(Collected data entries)
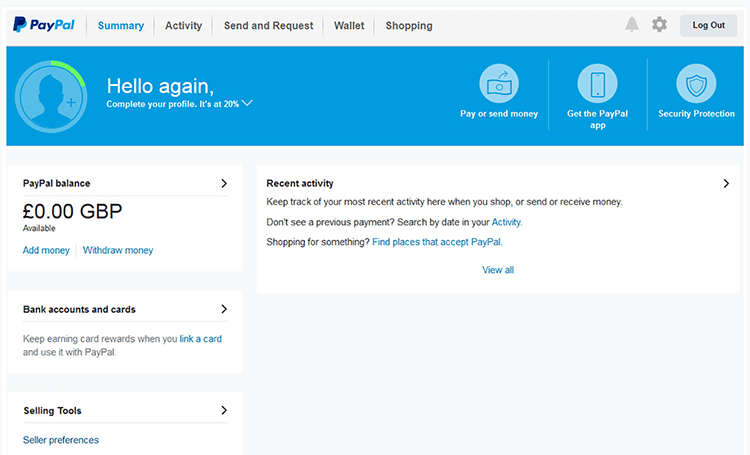Open the Seller preferences link

[61, 440]
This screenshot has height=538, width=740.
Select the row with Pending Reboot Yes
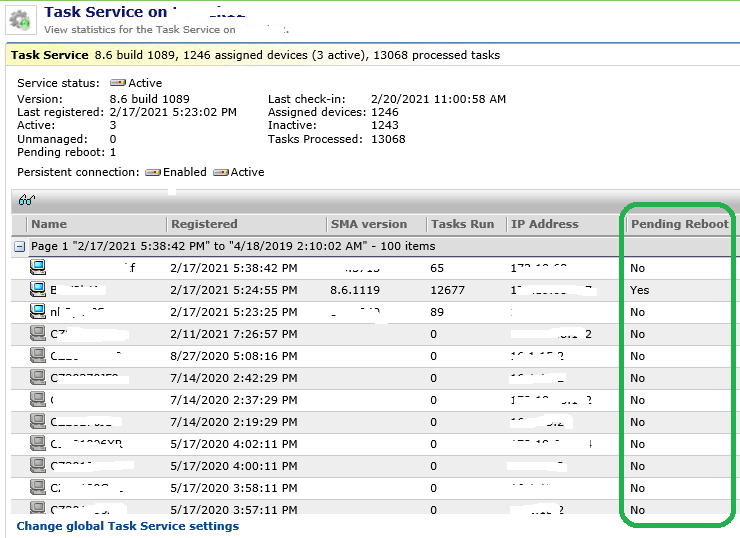tap(640, 290)
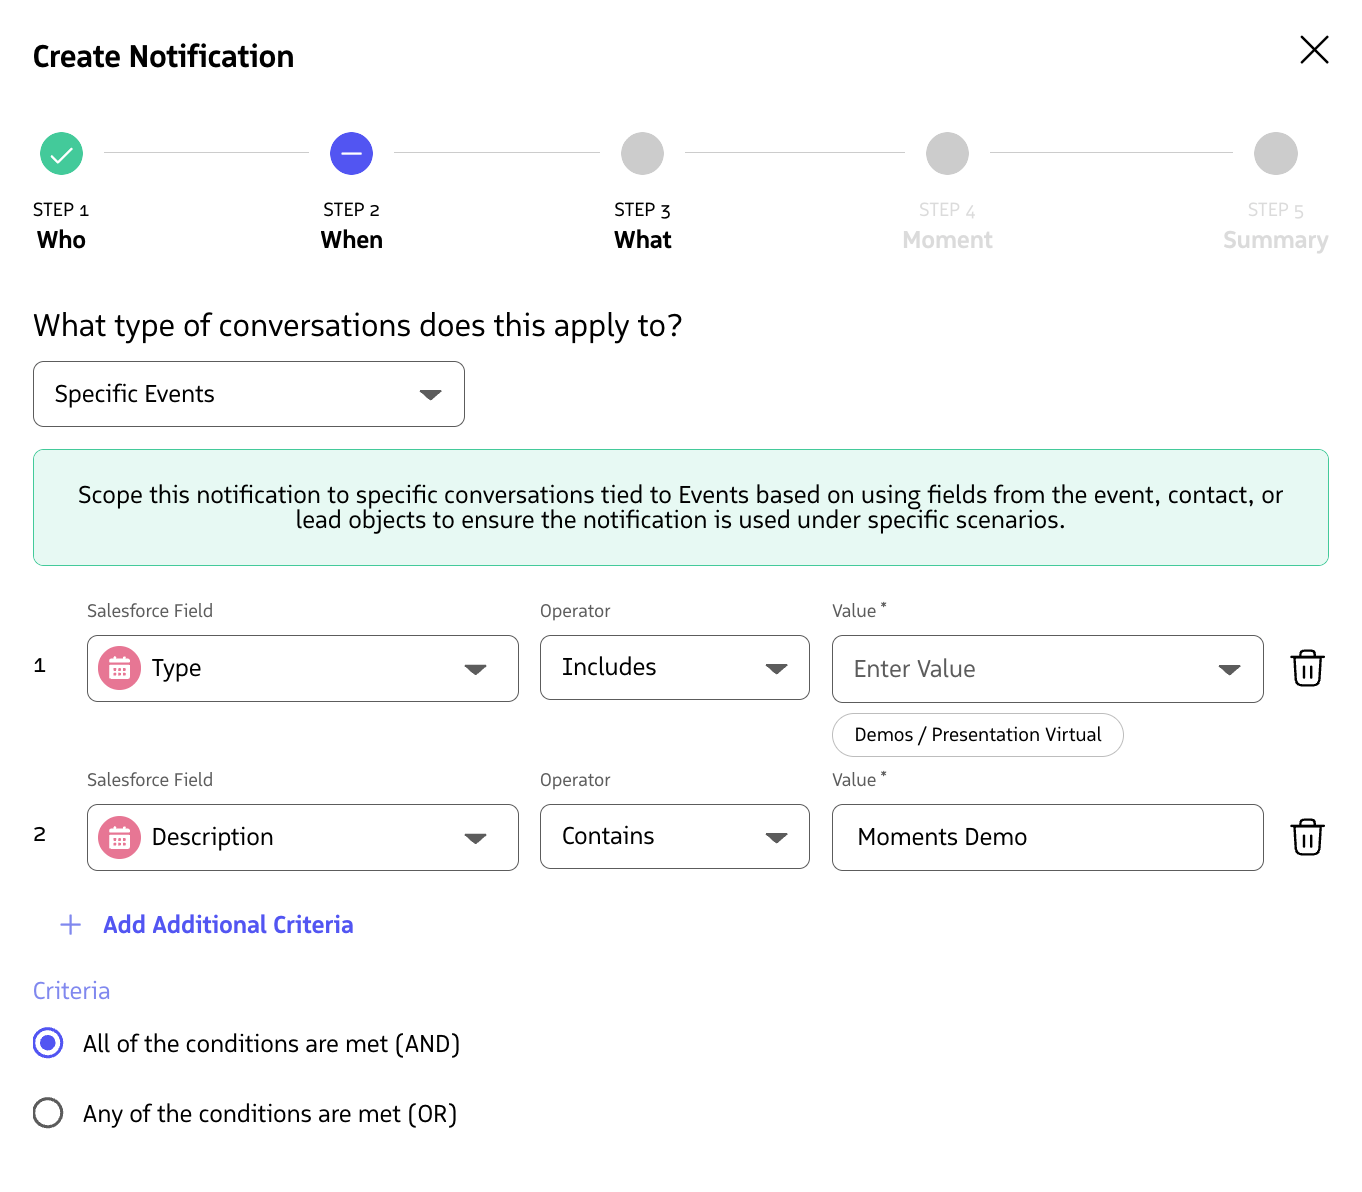Click the green checkmark on Step 1 Who
Screen dimensions: 1362x1192
click(x=61, y=153)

_TASK TO COMPLETE_
The final stretch of the data, from the line with "This screenshot has height=538, width=740." through its last line, is to be retyped exactly; pictures are not part of the copy.

_YOUR RESPONSE_
This screenshot has height=538, width=740.
Select the row with Pending Reboot Yes
tap(640, 290)
Click the green checkmark on Step 1 Who
Screen dimensions: 1362x1192
click(x=61, y=153)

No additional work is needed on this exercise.